Defection-free offseason likely could boost IndyCar
ASSOCIATED PRESS
After Dario Franchitti picked up about $1.2 million in bonus cash and other prizes to commemorate his IndyCar Series championship, three of his pursuers finally caught him.
Scott Dixon, Ryan Briscoe and Tony Kanaan grabbed Franchitti at the season-ending awards night and tossed him into the hotel pool. That’s one way for IRL to make a splash.
Depending on one’s perspective, cases could be made that the 2009 IndyCar season was a thriving success — three title contenders not settling the year’s championship until the final minutes of the season — or an absolute dud, in which the Target Chip Ganassi and Penske teams were light years ahead almost every week, and the series’ best-known drivers made more news off the track than on it.

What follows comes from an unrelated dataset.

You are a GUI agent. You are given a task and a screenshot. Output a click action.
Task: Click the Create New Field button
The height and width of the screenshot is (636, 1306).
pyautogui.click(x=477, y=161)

Numbers suggest the fan base grew, but even the most optimistic observer would say that IndyCar still has its challenges.
“The opportunities for the league to get better really rests in how we attract more sponsors to raise the overall value of our business,” said Terry Angstadt, the president of IRL’s commercial division. If there are no major defections this year, it would be a welcome change for the IndyCar world.
Danica Patrick has all but said she’ll be back in her IndyCar for the 2010 season.
Former CART and Formula One star Juan Pablo Montoya, who made the jump to NASCAR in 2006 and is finally contending for the Sprint Cup title, said he’d tell Patrick that a switch won’t be easy. Franchitti, who left for NASCAR after winning his first IRL title in 2007, is back and says he doesn’t want to go anywhere else.